Nucleocytoplasmic separation and mitochondria isolation assays
Nuclear extracts were prepared using NE-PER nuclear and cytoplasmic extraction reagents (78833, Thermo Fisher Scientific) according to the manufacturer’s instructions. Mitochondrial proteins were isolated and extracted using a cell mitochondria isolation kit (C3601; Beyotime) according to the manufacturer’s instructions.
Western blot
Cells were obtained and lysed in 2× protein loading buffer (20 mM Tris-HCl, 2% SDS, 100 mM dithiothreitol, 20% glycerol, and 0.016% bromophenol blue). The lysates were denatured and the proteins resolved by 10% SDS-PAGE. The proteins were transferred to a nitrocellulose membrane (NC-a101-b105; Whatman, Maidstone, UK). Each membrane was blocked in skim milk for 1 h at room temperature and then incubated with primary antibodies overnight at 4°C, followed by incubation with secondary antibodies for 2 h at room temperature. The protein bands were visualized using the Tanon 4600 Chemiluminescent Imaging System (Bio Tanon, Shanghai, China).

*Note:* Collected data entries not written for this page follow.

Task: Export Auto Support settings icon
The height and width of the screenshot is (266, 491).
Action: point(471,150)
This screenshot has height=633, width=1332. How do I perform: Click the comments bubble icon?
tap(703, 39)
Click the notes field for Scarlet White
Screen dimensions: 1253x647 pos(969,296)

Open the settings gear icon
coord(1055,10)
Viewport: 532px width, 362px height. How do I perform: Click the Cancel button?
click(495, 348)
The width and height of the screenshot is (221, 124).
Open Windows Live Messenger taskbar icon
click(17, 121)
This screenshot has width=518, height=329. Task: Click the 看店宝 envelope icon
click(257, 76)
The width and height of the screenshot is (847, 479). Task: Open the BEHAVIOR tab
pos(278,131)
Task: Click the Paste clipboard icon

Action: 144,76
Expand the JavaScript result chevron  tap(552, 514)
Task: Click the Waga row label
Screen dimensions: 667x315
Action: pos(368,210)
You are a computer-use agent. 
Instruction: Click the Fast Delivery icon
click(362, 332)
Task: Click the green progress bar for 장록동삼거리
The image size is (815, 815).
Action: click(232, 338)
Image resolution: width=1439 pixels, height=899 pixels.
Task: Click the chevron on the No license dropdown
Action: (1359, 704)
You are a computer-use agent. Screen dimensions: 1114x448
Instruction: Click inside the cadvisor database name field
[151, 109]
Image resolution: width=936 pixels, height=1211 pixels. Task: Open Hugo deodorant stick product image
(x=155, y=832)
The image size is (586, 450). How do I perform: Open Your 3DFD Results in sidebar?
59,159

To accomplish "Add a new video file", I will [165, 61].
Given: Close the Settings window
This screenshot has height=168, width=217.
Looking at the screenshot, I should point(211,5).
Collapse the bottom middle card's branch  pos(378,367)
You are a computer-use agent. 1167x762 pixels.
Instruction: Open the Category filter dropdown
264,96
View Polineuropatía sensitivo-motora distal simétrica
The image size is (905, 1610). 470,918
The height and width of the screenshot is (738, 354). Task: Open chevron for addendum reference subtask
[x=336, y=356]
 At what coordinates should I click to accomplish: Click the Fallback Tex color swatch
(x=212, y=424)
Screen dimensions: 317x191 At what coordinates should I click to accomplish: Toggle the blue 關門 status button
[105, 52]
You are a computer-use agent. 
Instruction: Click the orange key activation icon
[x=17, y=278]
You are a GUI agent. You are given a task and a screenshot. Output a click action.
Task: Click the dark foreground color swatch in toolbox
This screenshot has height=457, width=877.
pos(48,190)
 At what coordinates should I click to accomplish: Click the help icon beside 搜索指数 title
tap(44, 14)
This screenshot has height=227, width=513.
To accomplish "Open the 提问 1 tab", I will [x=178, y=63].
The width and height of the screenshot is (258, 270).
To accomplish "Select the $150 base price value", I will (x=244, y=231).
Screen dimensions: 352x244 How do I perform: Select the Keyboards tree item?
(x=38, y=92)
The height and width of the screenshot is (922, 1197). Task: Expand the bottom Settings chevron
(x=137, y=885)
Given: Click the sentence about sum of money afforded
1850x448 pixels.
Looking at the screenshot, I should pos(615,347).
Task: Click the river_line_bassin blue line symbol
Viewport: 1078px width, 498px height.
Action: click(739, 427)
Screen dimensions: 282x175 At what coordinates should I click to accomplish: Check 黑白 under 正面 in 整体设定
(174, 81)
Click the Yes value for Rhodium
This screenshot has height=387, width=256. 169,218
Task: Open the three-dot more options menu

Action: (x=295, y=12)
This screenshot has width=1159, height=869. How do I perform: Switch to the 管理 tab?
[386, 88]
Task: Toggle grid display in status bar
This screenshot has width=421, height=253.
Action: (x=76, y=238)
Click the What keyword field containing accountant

Indirect immunofluorescence and confocal microscopy
HeLa cells were seeded on cover slips in a 12-well plate for 24 h. The cells were then transfected with plasmids, infected with NDV or incubated with Mito-Tracker (C1049B; Beyotime), fixed with 4% paraformaldehyde for 30 min, permeabilized with 0.5% Triton X-100 for 15 min, and blocked in 3% bovine serum albumin in PBS for 45 min. Cells were incubated with primary antibody at 4°C overnight, followed by incubation with Alexa Fluor conjugated secondary antibody for 1 h at 37°C. Next, the cells were incubated with 0.5 mg/ml 4′,6-diamidino-2-phenylindole (DAPI) for 15 min. Between and after each incubation step, the monolayer of cells were washed three times with a blocking buffer. Finally, cells were washed once with PBS and visualized by confocal microscopy using a model LSM880 confocal microscope (Carl Zeiss, Jena, Germany). Images were analyzed using ImageJ software (NIH, Bethesda, MD, USA).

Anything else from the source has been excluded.